= Beginning of Section =

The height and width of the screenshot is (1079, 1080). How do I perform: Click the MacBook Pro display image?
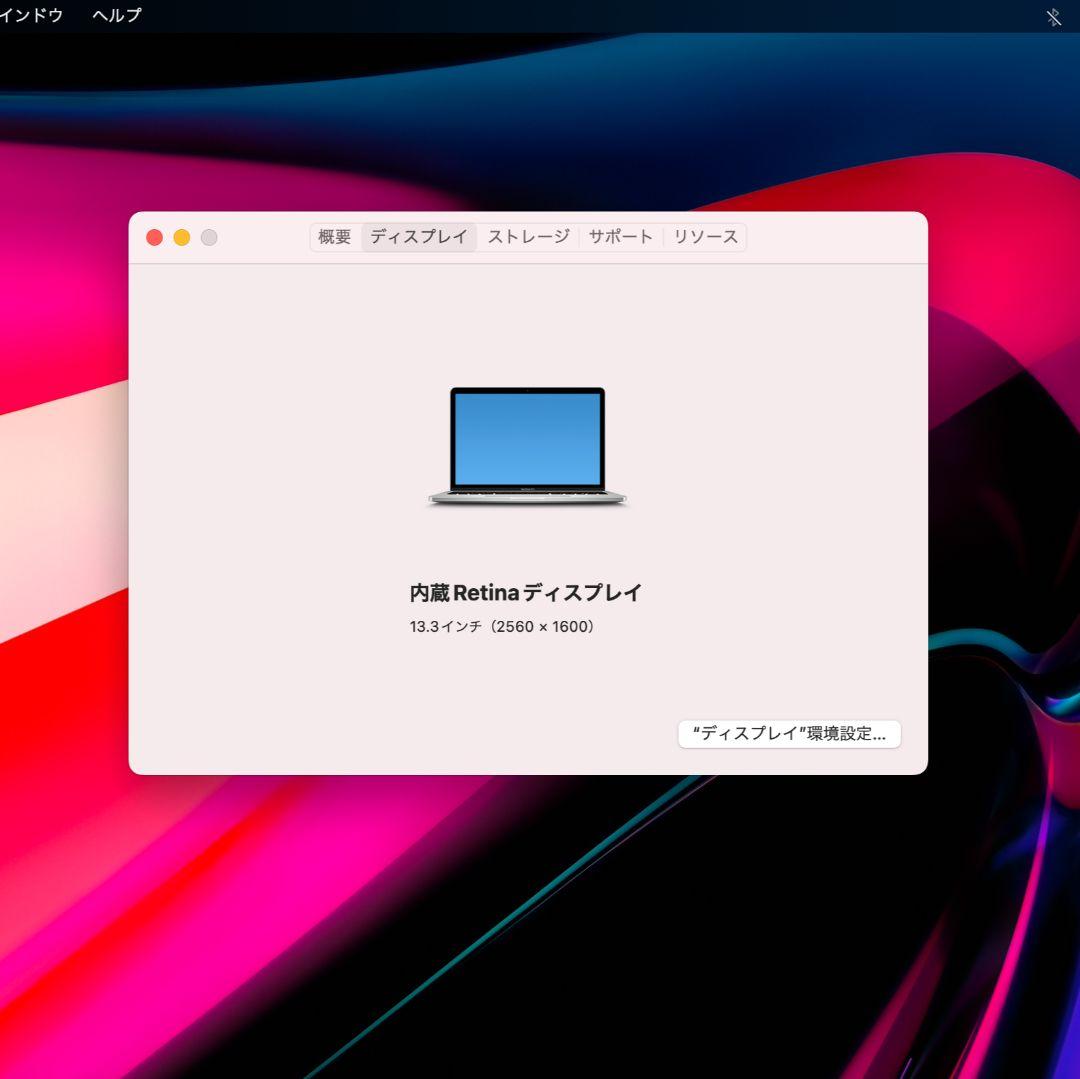pos(527,445)
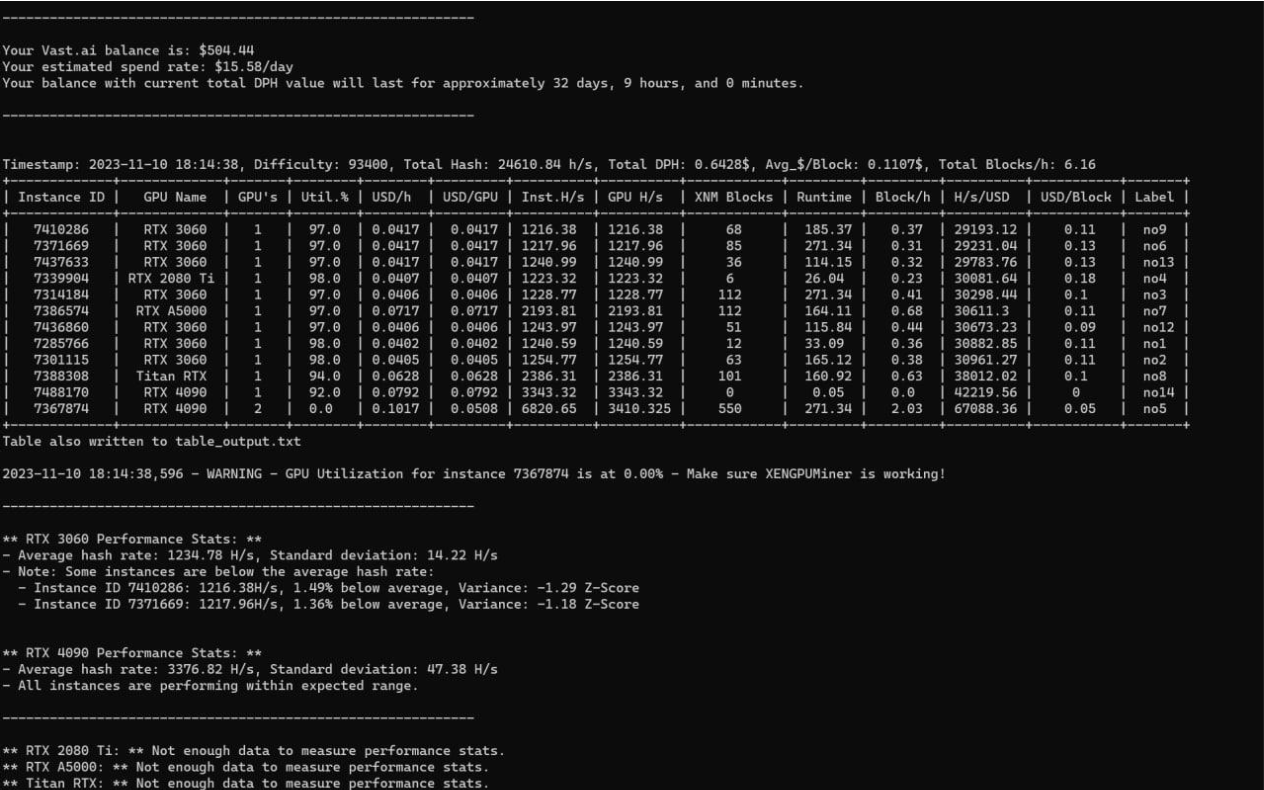Select the estimated spend rate line
The height and width of the screenshot is (790, 1264).
133,66
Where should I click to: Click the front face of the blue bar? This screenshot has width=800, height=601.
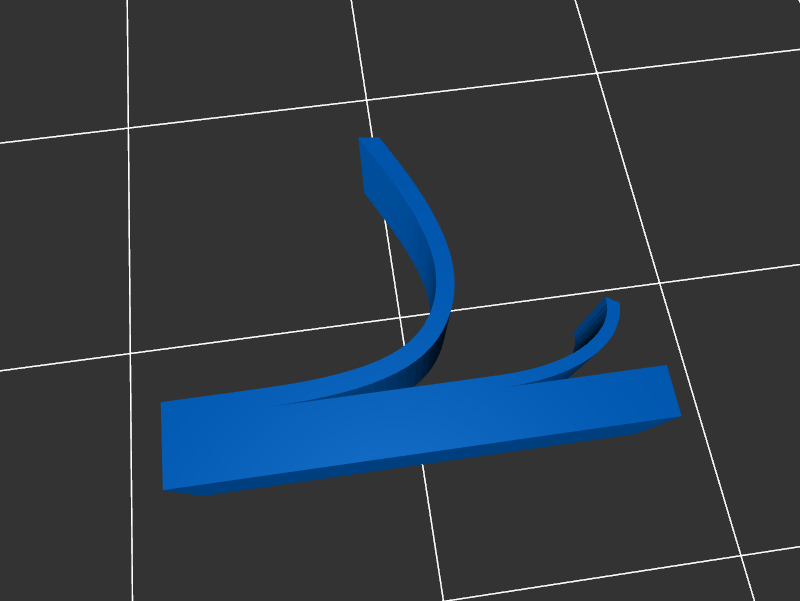(400, 430)
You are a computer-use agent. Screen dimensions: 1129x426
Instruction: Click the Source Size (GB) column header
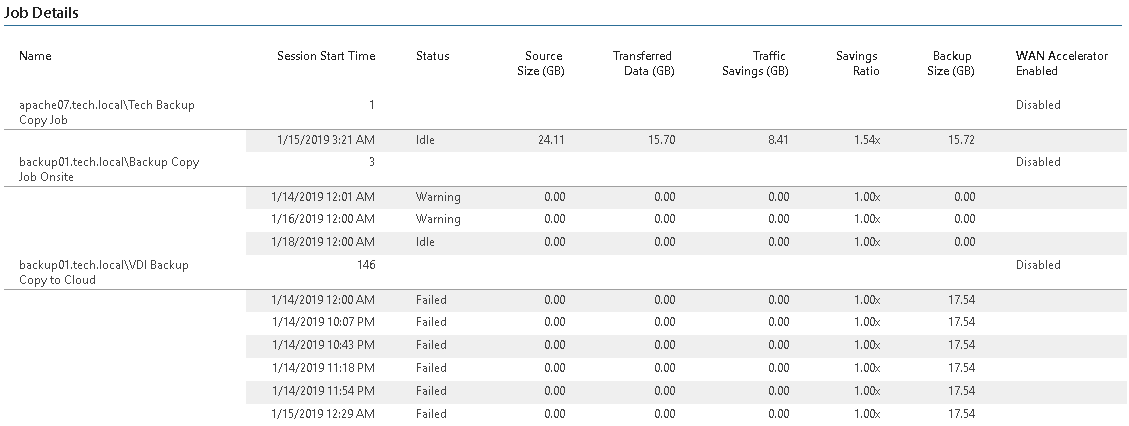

= End of Section =

● **Task statement**
Reproduce verbatim the lines of the material above, beginning with its first line and ending with the line that contains "You are a computer-use"; skip pictures.

● **Solution to the exercise**
The height and width of the screenshot is (1079, 1080). How do I perform: Click the MacBook Pro display image?
pos(527,445)
Select the estimated spend rate line
The height and width of the screenshot is (790, 1264).
133,66
Where should I click to: Click the front face of the blue bar? This screenshot has width=800, height=601.
(400, 430)
You are a computer-use agent. Screen dimensions: 1129x426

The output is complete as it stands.